Jengo Heading To Nintendo Switch As Long As Funding Is Secured

Jengo Heading To Nintendo Switch As Long As Funding Is Secured

Point and click adventure game Jengo has been confirmed for Nintendo Switch, Robot Wizard and Playdius have announced.

The game will arrive on Nintendo Switch as long as Jengo hits its initial funding goal on Fig. The campaign has already raised over 25% of its funding goal, a few days after its launch.

Check out the game’s pitch video and details below.
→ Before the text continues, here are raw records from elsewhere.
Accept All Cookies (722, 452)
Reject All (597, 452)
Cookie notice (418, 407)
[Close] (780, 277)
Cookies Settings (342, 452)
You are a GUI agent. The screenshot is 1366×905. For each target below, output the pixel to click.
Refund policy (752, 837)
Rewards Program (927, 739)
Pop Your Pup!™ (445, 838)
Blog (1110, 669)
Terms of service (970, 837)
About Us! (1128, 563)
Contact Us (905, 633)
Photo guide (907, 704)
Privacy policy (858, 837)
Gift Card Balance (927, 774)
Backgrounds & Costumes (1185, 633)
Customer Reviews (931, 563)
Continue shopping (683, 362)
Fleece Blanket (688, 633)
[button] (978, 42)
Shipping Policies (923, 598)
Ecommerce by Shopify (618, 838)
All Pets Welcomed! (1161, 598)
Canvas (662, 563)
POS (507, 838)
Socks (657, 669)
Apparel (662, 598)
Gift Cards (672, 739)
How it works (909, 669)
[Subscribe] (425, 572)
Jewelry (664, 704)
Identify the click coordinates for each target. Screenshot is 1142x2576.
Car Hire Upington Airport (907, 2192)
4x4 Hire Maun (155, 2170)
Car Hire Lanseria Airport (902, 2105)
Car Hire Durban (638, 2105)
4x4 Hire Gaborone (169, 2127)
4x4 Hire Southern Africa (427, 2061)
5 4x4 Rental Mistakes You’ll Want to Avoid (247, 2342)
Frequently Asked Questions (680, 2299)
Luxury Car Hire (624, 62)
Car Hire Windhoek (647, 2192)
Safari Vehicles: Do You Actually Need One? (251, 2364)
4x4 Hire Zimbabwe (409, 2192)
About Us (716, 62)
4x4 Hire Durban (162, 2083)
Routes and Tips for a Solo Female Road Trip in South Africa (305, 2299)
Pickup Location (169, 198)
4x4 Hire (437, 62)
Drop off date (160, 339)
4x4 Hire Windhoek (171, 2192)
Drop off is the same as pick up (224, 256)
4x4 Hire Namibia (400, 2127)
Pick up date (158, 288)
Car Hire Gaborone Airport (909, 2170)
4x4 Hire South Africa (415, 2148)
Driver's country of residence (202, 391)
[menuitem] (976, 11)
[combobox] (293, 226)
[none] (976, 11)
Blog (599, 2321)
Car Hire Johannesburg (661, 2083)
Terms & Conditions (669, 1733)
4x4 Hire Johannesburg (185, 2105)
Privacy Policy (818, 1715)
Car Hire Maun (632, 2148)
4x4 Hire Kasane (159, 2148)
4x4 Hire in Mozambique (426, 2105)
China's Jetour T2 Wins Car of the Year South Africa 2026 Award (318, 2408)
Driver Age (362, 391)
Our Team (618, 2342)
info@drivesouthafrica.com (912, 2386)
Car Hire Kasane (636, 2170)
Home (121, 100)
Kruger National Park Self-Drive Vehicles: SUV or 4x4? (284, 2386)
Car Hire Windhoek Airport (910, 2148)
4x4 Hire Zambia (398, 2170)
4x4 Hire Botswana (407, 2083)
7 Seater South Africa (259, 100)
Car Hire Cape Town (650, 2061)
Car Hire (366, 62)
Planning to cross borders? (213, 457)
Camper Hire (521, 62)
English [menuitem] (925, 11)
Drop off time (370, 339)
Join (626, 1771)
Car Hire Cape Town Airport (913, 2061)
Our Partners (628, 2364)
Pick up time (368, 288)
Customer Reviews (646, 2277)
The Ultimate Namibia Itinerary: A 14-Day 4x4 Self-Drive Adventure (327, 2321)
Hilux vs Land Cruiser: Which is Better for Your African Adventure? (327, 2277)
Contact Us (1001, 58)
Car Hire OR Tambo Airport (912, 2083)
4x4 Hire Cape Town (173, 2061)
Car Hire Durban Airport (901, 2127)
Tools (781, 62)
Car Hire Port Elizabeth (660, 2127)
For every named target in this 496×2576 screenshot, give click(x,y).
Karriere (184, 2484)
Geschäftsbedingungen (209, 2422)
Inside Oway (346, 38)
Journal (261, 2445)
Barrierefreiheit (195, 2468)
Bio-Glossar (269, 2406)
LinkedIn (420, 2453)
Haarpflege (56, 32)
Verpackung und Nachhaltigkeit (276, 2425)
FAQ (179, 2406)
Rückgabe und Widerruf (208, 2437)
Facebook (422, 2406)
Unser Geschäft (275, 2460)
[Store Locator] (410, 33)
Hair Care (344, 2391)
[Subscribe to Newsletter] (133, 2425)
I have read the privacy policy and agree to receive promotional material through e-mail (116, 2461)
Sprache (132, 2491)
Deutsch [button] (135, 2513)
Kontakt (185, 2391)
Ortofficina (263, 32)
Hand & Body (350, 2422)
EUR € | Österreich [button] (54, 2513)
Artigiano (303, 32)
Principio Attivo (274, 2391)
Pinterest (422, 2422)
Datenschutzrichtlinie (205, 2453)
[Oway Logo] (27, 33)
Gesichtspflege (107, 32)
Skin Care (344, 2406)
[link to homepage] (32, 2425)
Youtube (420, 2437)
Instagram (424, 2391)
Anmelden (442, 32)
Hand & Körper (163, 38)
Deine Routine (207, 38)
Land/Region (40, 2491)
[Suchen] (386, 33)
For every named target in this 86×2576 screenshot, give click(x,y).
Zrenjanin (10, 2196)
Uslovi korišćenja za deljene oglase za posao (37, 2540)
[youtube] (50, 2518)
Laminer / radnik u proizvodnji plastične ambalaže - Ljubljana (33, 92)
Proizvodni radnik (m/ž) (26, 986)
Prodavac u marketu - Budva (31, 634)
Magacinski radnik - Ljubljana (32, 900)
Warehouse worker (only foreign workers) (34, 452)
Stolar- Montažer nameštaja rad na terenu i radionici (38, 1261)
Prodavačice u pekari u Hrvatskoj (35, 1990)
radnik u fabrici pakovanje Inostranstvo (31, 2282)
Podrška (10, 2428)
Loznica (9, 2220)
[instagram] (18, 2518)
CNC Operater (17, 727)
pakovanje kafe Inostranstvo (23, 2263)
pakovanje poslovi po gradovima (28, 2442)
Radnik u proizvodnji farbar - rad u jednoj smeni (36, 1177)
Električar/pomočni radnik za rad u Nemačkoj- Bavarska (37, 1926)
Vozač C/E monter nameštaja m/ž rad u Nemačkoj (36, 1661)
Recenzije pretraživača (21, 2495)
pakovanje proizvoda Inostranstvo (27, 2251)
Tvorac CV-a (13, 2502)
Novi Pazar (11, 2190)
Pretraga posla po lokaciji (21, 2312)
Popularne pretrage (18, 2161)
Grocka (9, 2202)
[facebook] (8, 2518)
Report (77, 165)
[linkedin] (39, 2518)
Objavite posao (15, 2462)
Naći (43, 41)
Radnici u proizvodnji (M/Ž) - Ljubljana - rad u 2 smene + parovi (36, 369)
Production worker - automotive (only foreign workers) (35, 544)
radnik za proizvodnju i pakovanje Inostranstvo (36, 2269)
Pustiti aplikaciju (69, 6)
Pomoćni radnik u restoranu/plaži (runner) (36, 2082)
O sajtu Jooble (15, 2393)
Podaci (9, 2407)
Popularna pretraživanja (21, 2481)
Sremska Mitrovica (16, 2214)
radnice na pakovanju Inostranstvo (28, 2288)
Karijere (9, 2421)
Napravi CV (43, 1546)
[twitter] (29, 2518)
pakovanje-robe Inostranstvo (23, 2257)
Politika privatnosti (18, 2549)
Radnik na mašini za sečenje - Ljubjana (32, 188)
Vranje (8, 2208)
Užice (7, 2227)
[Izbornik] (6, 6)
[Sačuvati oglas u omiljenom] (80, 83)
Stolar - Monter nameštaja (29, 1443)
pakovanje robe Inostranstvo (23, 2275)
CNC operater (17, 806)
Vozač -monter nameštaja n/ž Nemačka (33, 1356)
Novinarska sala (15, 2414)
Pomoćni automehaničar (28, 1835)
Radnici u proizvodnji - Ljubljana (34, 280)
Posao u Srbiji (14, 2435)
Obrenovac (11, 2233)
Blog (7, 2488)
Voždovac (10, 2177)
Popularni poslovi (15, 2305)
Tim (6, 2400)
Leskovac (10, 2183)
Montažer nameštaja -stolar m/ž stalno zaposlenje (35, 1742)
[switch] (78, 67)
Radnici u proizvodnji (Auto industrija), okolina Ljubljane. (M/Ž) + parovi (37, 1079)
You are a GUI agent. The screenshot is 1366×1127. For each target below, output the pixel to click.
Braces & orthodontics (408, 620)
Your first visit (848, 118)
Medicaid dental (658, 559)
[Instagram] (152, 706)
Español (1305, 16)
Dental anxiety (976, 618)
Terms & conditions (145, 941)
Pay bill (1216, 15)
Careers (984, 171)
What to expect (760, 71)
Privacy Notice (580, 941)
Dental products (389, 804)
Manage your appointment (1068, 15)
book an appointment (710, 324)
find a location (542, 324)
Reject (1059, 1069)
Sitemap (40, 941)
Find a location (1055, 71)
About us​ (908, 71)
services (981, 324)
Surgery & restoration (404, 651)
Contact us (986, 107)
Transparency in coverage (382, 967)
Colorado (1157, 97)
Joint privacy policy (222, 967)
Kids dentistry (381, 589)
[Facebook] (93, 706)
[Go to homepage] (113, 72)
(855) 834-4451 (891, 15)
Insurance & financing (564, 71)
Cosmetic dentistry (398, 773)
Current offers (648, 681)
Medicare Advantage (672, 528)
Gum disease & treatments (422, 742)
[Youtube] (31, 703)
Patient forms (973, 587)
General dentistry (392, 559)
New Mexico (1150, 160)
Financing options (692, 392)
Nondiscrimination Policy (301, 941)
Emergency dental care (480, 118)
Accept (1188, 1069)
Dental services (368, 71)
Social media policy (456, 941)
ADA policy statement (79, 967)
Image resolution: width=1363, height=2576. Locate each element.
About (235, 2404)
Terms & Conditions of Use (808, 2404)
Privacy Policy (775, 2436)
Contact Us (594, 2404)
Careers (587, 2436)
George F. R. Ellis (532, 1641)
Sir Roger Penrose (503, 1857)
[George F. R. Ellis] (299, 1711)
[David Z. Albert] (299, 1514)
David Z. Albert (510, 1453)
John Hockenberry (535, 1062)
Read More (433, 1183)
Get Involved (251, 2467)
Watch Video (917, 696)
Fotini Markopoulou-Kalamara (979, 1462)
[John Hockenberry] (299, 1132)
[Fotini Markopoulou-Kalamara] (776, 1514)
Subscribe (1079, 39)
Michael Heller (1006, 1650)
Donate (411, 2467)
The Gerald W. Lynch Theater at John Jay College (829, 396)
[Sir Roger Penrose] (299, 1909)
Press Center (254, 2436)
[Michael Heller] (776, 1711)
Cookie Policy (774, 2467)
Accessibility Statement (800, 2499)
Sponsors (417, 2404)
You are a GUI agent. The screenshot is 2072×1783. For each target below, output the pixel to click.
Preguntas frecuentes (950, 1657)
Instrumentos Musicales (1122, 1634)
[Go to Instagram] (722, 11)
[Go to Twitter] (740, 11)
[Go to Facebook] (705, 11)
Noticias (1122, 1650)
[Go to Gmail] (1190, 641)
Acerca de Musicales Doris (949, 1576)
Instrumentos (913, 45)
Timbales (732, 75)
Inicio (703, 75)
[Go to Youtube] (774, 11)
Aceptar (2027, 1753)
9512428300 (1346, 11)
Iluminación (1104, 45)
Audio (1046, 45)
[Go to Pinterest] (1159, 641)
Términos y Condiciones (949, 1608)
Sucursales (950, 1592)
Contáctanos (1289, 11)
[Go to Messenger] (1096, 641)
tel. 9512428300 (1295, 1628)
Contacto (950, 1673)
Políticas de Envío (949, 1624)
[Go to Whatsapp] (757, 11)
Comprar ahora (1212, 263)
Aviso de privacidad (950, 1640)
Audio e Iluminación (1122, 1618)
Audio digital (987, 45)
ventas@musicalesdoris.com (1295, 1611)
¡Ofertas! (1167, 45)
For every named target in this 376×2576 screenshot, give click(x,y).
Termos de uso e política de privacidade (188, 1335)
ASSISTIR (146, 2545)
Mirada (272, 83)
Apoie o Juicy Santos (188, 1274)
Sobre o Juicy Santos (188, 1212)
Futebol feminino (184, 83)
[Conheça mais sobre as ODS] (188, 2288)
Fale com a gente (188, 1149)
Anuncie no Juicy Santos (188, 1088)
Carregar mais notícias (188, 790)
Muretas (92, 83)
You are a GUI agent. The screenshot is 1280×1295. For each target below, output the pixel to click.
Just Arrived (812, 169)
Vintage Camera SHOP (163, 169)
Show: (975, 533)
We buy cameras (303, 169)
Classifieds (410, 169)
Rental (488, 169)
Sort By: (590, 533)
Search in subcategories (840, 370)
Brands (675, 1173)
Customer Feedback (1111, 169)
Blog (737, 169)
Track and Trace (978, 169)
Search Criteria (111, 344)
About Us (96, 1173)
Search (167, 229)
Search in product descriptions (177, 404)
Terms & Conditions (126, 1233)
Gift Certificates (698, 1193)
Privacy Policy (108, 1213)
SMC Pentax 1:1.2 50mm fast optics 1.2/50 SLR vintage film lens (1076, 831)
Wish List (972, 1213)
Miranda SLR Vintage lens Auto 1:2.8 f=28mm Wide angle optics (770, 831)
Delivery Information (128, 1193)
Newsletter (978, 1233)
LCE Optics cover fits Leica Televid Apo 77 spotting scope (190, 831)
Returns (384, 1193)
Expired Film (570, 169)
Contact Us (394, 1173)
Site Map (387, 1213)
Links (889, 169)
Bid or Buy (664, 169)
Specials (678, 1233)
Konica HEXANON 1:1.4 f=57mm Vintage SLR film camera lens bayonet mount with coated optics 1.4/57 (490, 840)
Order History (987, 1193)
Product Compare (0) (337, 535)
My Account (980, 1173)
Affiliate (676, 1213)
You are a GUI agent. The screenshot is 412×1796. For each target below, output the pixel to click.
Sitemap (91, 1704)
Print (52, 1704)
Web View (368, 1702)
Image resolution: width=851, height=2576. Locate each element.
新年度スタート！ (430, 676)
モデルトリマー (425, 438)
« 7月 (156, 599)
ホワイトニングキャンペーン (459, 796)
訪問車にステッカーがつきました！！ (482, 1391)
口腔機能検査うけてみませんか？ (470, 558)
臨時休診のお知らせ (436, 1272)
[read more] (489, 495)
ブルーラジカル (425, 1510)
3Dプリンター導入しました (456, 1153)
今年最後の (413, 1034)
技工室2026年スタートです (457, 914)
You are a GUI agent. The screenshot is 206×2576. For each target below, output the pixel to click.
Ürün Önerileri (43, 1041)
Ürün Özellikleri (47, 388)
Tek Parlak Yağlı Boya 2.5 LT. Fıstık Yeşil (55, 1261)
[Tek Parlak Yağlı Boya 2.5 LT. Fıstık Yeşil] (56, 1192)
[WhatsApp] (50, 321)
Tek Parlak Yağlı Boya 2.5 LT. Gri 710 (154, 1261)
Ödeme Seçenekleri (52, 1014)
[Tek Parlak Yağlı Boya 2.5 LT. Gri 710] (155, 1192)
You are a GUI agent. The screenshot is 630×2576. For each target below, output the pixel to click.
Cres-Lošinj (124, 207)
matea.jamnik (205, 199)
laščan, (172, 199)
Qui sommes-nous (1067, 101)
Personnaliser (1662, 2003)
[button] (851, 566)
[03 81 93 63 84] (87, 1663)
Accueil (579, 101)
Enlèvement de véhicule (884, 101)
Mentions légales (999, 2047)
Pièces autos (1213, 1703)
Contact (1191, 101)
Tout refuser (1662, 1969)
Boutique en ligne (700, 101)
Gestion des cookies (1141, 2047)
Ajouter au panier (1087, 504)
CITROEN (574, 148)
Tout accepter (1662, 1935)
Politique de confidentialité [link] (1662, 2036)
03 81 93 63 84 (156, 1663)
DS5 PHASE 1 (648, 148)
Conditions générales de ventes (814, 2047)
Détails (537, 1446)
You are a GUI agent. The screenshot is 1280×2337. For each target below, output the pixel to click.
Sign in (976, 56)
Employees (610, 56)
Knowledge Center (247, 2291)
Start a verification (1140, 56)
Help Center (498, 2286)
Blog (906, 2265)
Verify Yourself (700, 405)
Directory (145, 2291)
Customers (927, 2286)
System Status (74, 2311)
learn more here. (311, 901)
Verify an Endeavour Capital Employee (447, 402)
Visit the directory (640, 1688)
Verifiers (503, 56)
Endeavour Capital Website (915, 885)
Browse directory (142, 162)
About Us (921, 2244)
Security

Independent South-African developer Robot Wizard and global games publisher Playdius invites players to join them on their mission to revive the glorious point & click adventure genre with its official Fig crowdfunding campaign for Jengo, an absurd, mad-cap celebration of funny words, challenging puzzles, gorgeous art, and a story that pulls no punches in its critique of all things gaming then-and-now.
After only a few days, Jengo’s official Fig campaign has already secured over 25% of its funding goal. To celebrate this milestone both Robot Wizard and Playdius are proud to unveil a major plot twist: Jengo will be heading to Nintendo Switch! This will not be an additional stretch goal for the campaign. Once Jengo reaches its funding goal, the greatest point & click adventure conceived since games launched on floppy disks will also release on Nintendo Switch along with the PC version!
Louis and Graeme’s dreams are to revive the point & click adventure game in its purest old-school tradition and make Jengo the worthy spiritual child of timeless classics such as Maniac Mansion, Day of the Tentacles or Full Throttle.
Jengo is all about a rad-looking cartoon universe, full of wacky characters and improbable turns of events — not to mention the many puzzles and mysteries carefully cooked by Graeme and Louis’s sick minds. The most inappropriate way to solve them might just be the path to become the Jengo.
You will play as Jeff, a disgruntled gaming veteran seeking new challenges unintendedly taken into the gaming universe of Pixelverse with incredible duty to find a way to save it from Apocalypse (any resemblance with pre-existing fictional stories is not purely fortuitous but still cannot lead to the creators being held responsible. They’re not the responsible kind anyways.)